Di sorpresa scartò sulla sinistra, interrompendo la linea dritta che tratteggiavano ogni giorno sulla volta celeste. Usò tutta l’energia che aveva nelle ali corvine poste sul groppone per spingere verso il basso, in una discesa in picchiata che facesse precipitare la biga e con essa il sole. Lottò contro la potenza alare di Eoo che faceva trazione contraria alla sua per tentare di riportare il carro alla consueta altezza. Fu una disputa straziante quella per la perdita di quota.
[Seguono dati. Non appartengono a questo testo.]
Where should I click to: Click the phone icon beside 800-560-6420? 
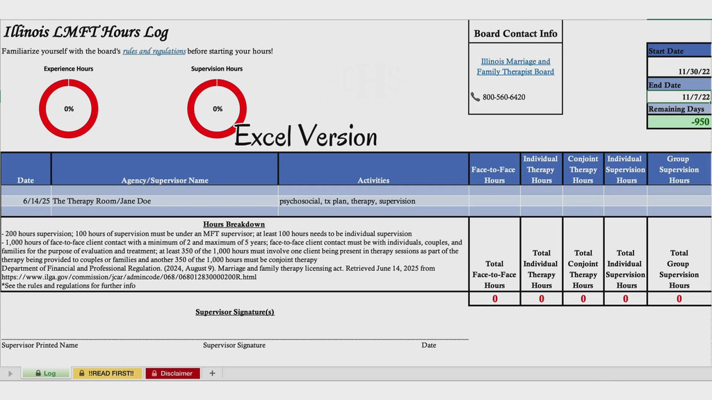[475, 97]
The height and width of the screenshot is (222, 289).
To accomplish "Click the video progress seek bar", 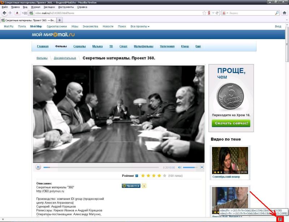I will pos(101,167).
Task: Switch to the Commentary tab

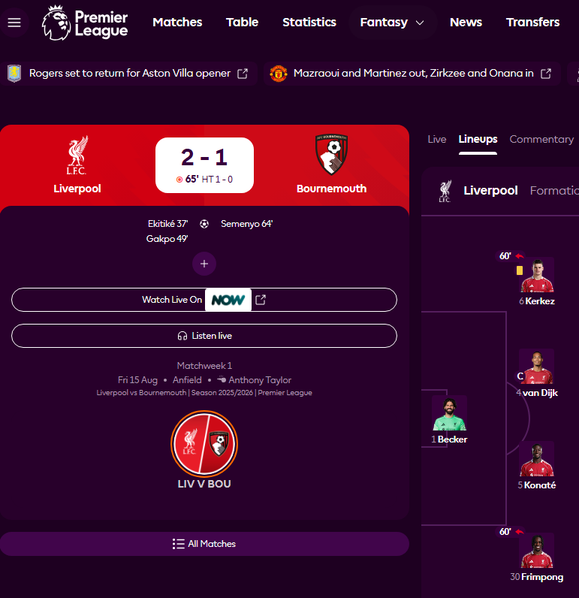Action: point(541,139)
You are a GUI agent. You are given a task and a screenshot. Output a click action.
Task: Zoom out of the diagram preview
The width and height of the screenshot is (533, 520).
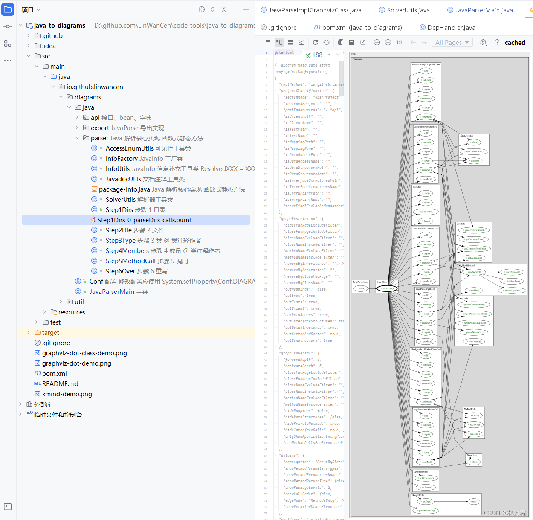(x=388, y=42)
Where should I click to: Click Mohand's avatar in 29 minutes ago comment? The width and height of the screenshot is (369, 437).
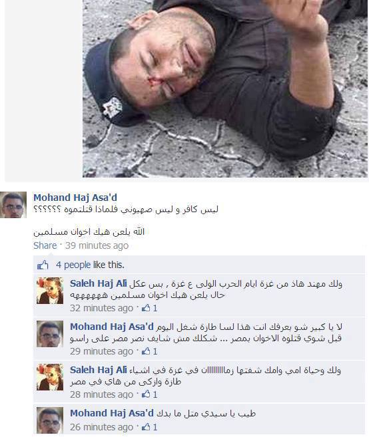50,334
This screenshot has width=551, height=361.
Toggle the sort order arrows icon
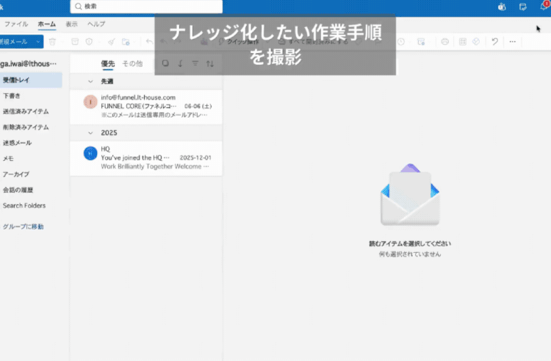tap(210, 64)
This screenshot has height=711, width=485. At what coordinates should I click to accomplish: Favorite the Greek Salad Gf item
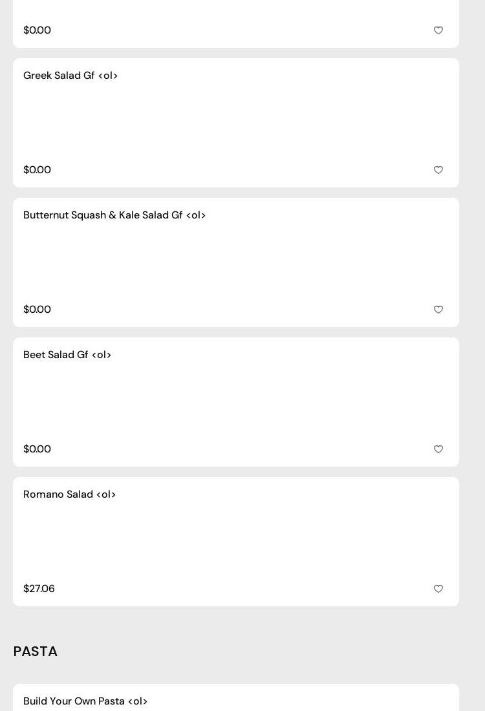438,170
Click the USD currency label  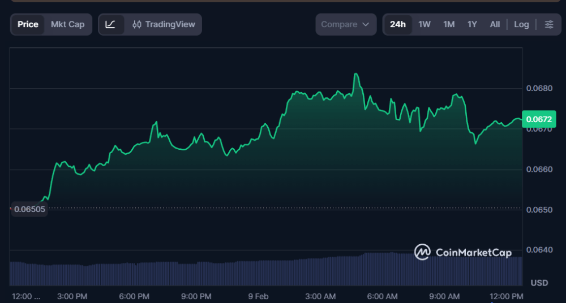(538, 282)
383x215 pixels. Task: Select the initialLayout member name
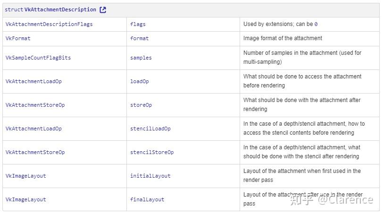(150, 176)
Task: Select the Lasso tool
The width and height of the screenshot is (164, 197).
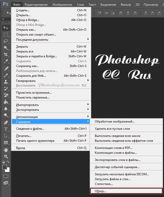Action: pos(6,41)
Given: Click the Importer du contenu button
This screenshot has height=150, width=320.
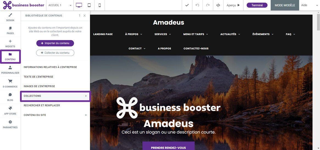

La battaglia del bianco contro il nero, della diligenza di chi sa quanto vale contro la ribellione di chi si è visto svilire il valore sul quale aveva fondato una nuova vita, di chi vuole difendere la propria posizione contro chi è disinteressato alla posizione perché sa già di averla persa. Fu lì, in quei momenti concitati nei quali schiumando dalla bocca sforzava tutte le sue membra per far scapicollare il sole, che Piroide realizzò di essere solo una cavalcatura, un mezzo e non un fine, un motore inanimato e non una mente fatta di pulsante vitalità. Odiò Apollo con la stessa veemenza con la quale l’aveva amato.
Ma comunque l’aveva amato e fu per questo -prima ancora di aver realizzato che avrebbe vinto la sfida con Eoo facendoli schiantare al suolo- che con un colpo di reni riguadagnò un minimo di altitudine per poi dolcemente librarsi nell’aria e dolcemente planare a terra. Sostenne il peso del carro tutto da solo, per provare quanto ancora avesse da offrire; Eoo nient’altro che una squallida zavorra. Il padrone scese dalla biga sgomento per il tanto terrore ma appena ripresosi cominciò a piangere copiosamente e urlare al cielo maledicendo con tutto il fiato che gli era disponibile Piroide per le sue scelte scriteriate e per non aver capito che non aveva nulla da dimostrare. Nemmeno una volta durante quello sfogo atroce discusse il fatto di aver operato -lui- delle scelte che avevano martoriato l’animo delicatamente sensibile dell’animale. Il sole tramontò prima di sempre in quel freddo pomeriggio di dicembre.
Non aveva osteggiato i ricordi alla fine; li aveva bensì fatti fluire senza posa: il giorno più gioioso della sua vita rincorso da quello più infelice. Due tappe capitali del sentiero che aveva tracciato esso stesso per condursi dov’era adesso a morire. Imprigionato dal divo che gli aveva dato in un giorno qualsiasi uno scopo e, sempre in un giorno qualsiasi, glielo aveva strappato via.
Ribolliva di così tante emozioni e sentimenti diversi che dargli ordine in testa era complesso tanto quanto quietarsi. L’odio si accompagnava all’amore, l’ira alla frustrazione, la tristezza che rende immoti alla smania cinetica di morire. Voleva correre e voleva volare, sapere che le ali si sarebbero presto rattrappite in quello spazio asfittico lo feriva tanto quanto il resto. Infine convenne che sarebbe tornato ad essere il carcame che era già stato una volta. Poco male; si era rassegnato una volta a dover morire abbandonato da dio, poteva farlo di nuovo; così decise nell’oscurità della grotta che sarebbe stata la sua sepoltura. Lentamente incenerirsi ma senza mai domare la combustione.
Sopra il suo capo, in superficie, mentre contemplava addolorato il paesaggio brullo della Tuscia nel quale aveva deciso di imprigionare il suo compagno più leale, Apollo notò che l’acqua della polla posta sulla sommità del carcere ctonio iniziava a sobbollire.